Because it won't allow cameras at any of its hearings. It allows reporters to take notes but not tape proceedings, and members of the viewing public who try to take notes will have their pencils confiscated. Even though technology exists to make available real-time transcripts of hearings, the court prefers to release them weeks later. (An official court audio is released after each term.) And just what do you think you're going to do about it, huh? The court doesn't give any official reason for the ban (they're Supreme Court justices, they don't have to), but there are unofficial reasons. For one thing the justices like their anonymity. They can go to the 7-Eleven without people coming up and asking them to overturn Roe v. Wade. For another thing they are concerned that their words will get chopped up into sound bites on the evening news.
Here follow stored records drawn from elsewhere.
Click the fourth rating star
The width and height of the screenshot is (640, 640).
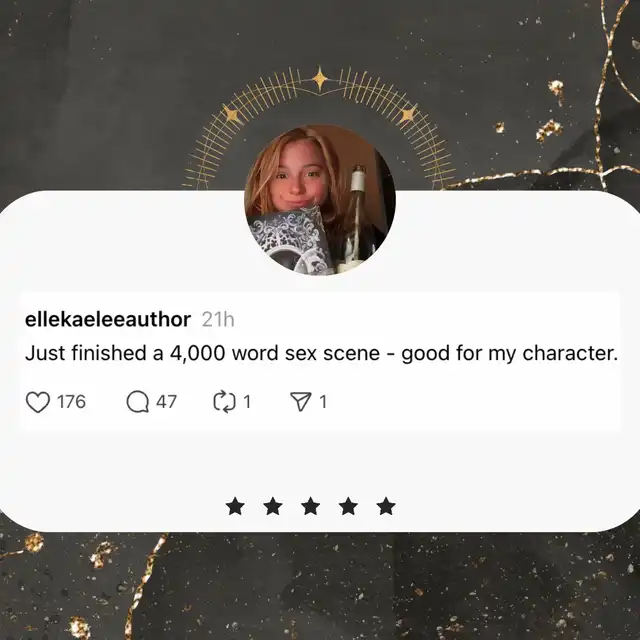click(x=349, y=506)
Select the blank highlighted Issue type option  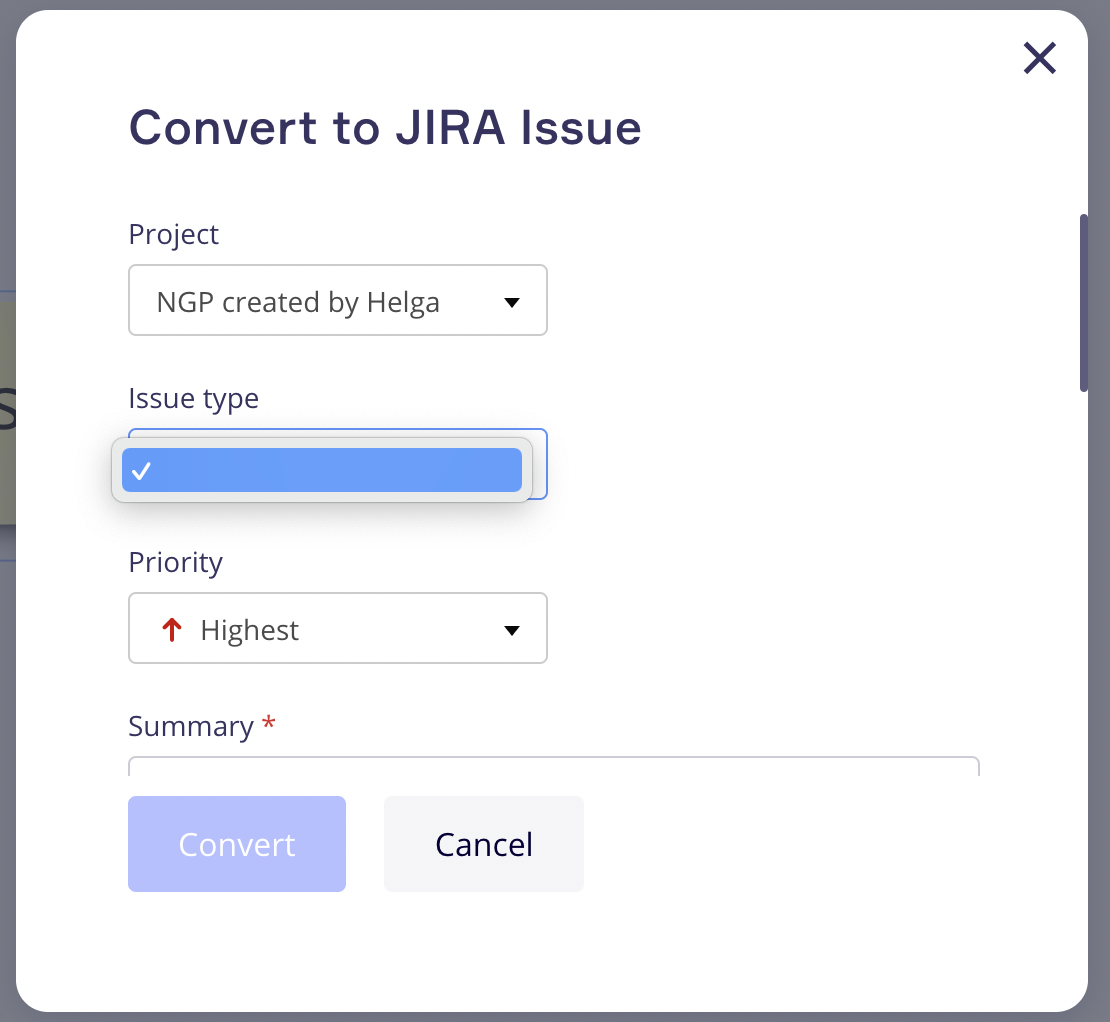coord(321,470)
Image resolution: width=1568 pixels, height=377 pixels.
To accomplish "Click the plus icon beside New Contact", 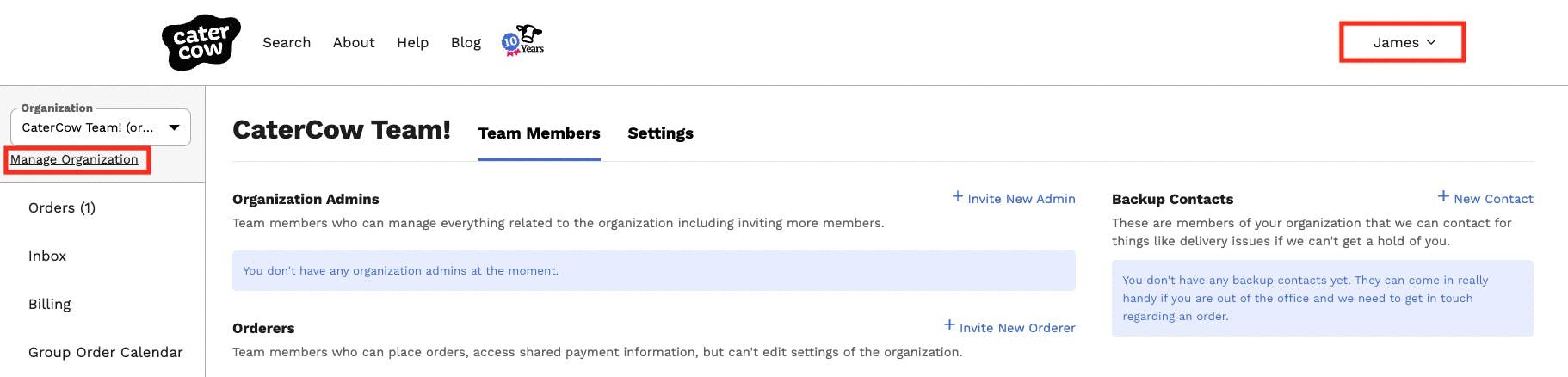I will [x=1443, y=197].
And yet another is each one is concerned his or her colleagues will turn into camera hogs. Sens. Arlen Specter, R-Pa., and Joseph Biden, D-Del., no strangers to TV cameras themselves, have introduced legislation to encourage the court to televise its hearings. The legislation is not expected to go anywhere, but let's say it passed both houses. What do you think the Supreme Court is going to do about it? Nothing! Do you think Sandra Day O'Connor and Ruth Bader Ginsburg are going to have Katherine Harris do their makeup so they'll be ready for their close-ups?
Al Gore said during the campaign that the next president could possibly replace four justices. Which ones?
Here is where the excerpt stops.